[Screenshot grounding data]
——
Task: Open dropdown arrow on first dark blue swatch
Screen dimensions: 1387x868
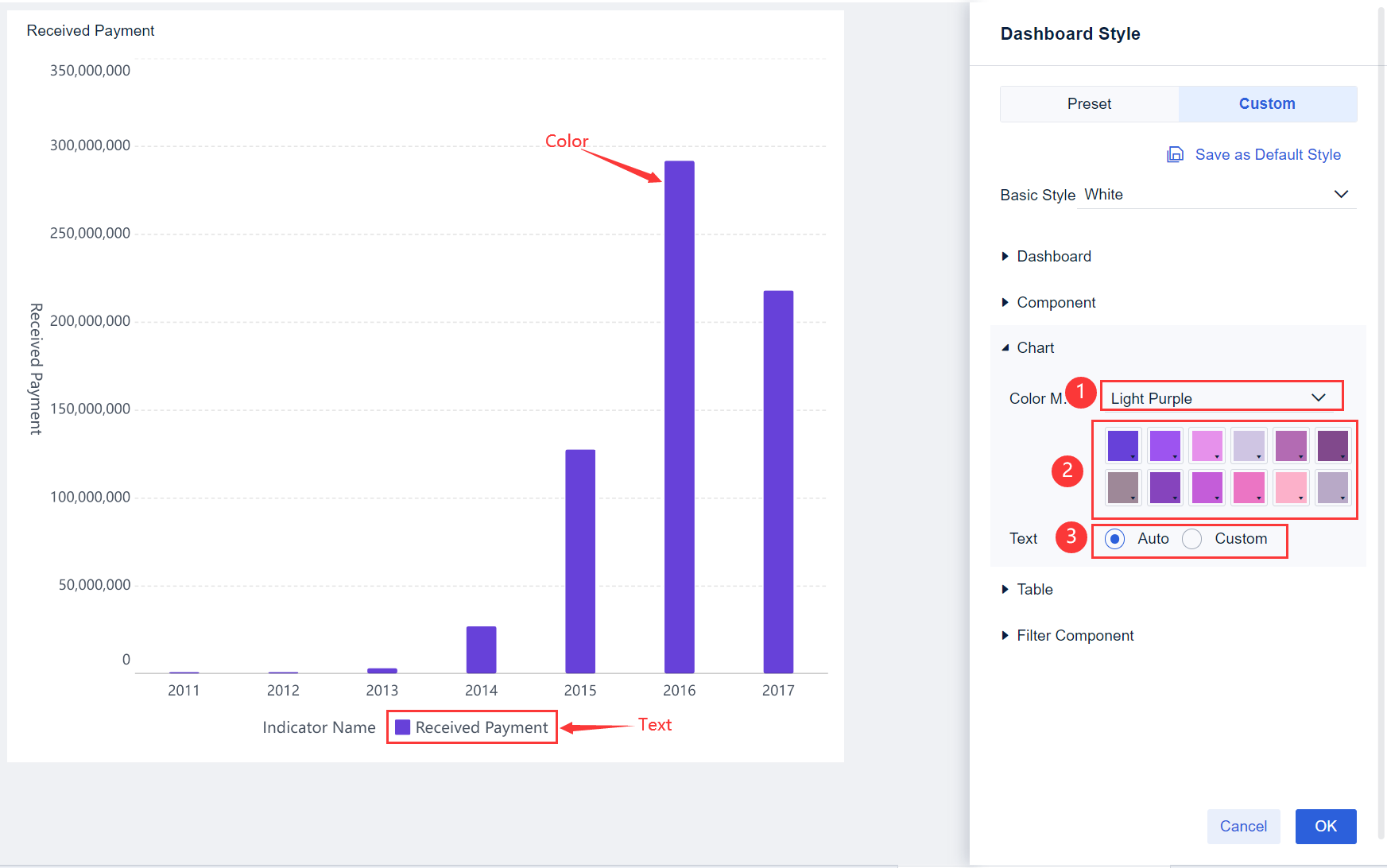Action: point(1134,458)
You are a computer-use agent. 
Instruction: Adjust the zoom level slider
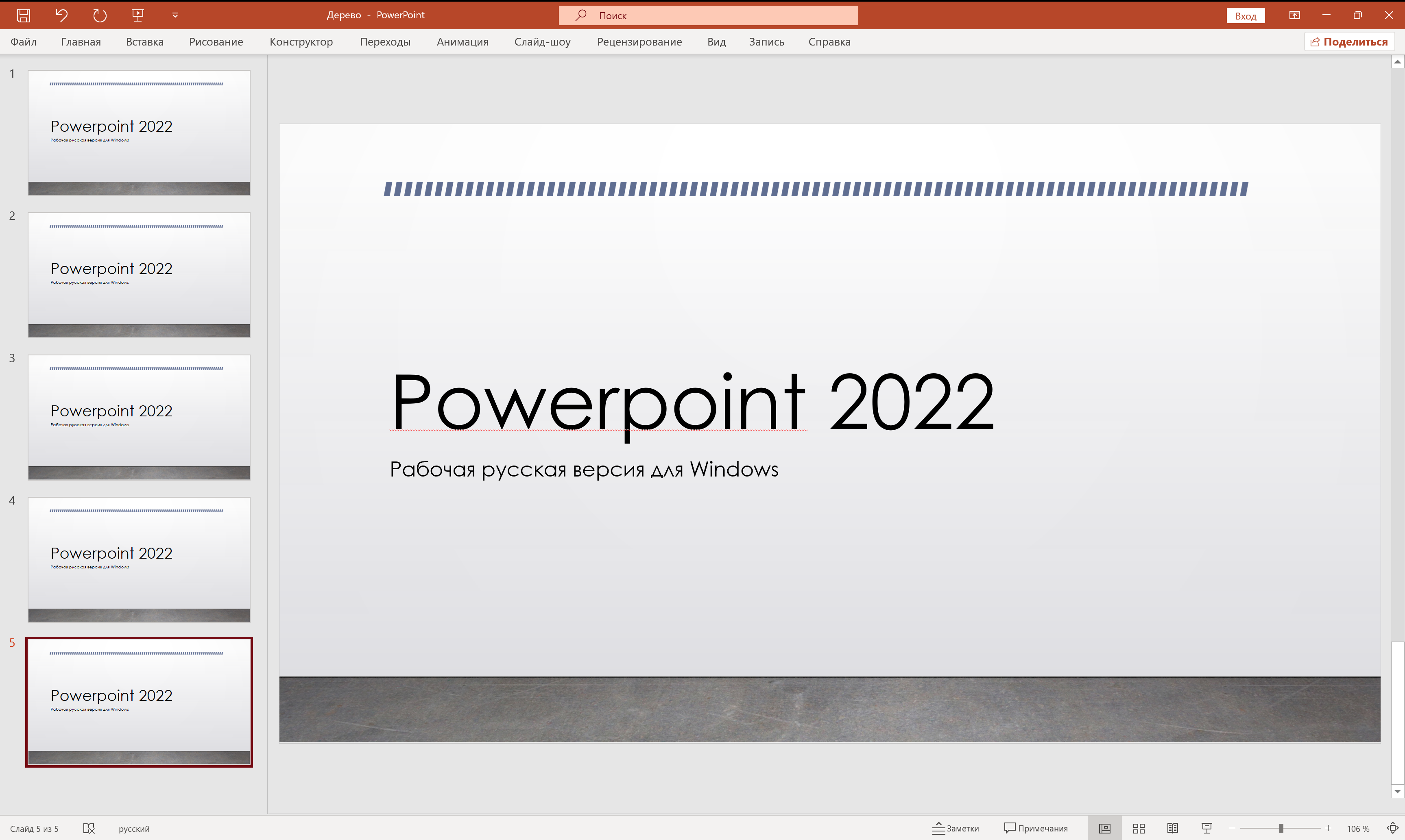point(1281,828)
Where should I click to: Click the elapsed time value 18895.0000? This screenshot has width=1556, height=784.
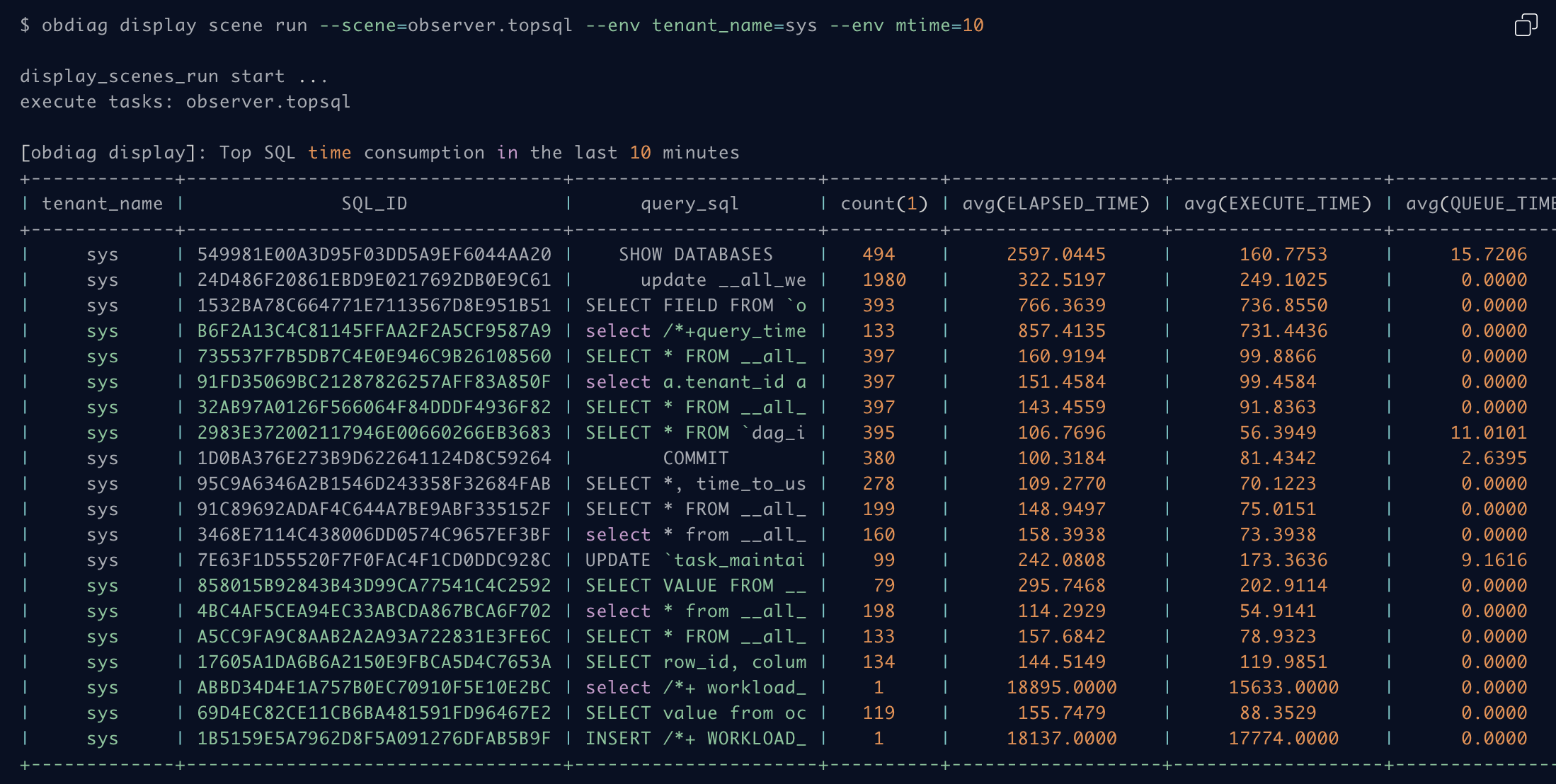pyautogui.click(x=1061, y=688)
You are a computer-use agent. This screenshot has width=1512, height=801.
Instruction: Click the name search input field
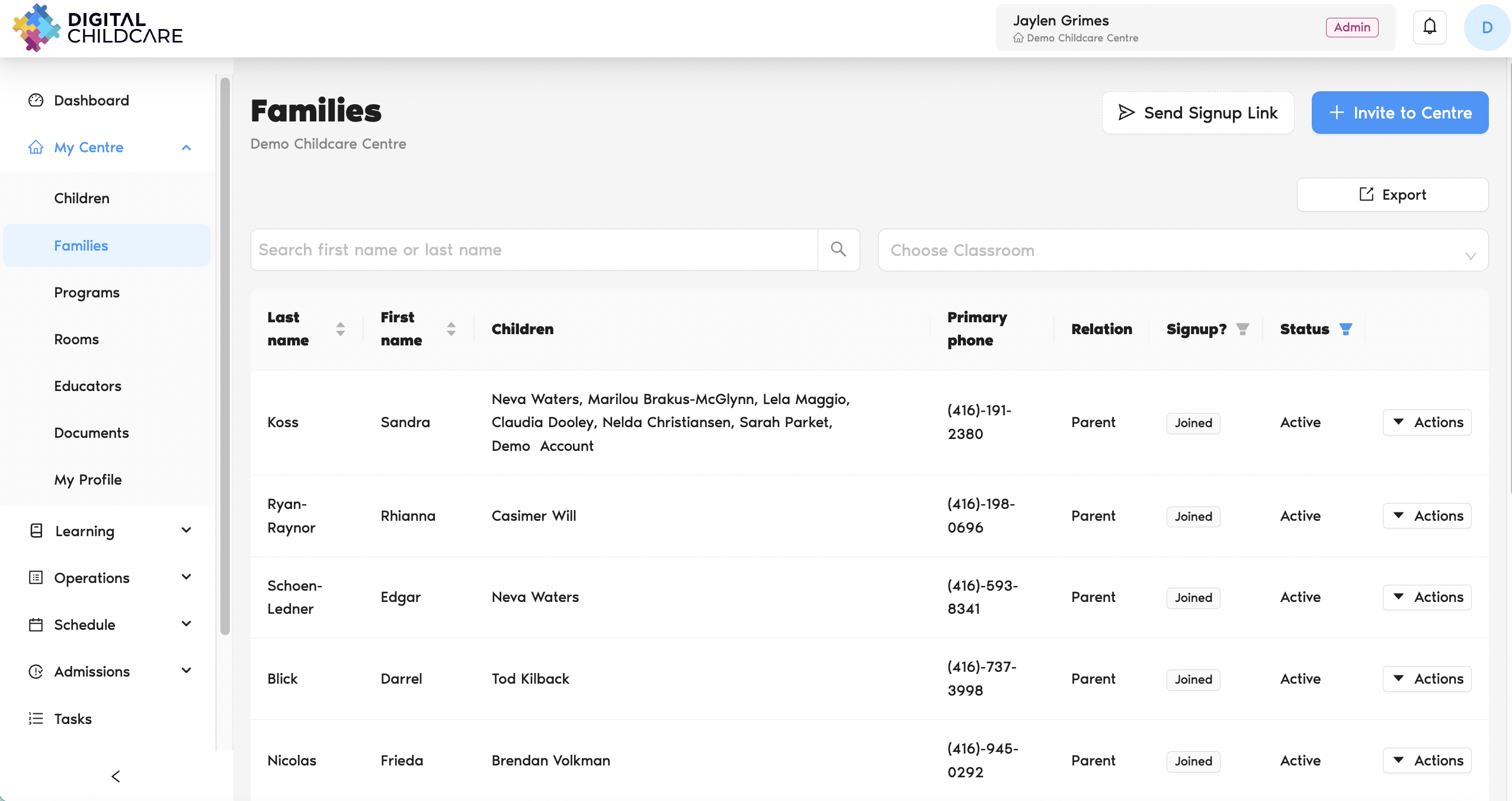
——
Once you find the line that contains "Instruction: Adjust the zoom level slider", give it again along with every later line through the end of the data, word for word, minus the pictures.

Instruction: Adjust the zoom level slider
point(1281,828)
Where should I click to: Click the elapsed time value 18895.0000? This screenshot has width=1556, height=784.
pyautogui.click(x=1061, y=688)
You are a computer-use agent. This screenshot has width=1512, height=801.
Instruction: Click the name search input field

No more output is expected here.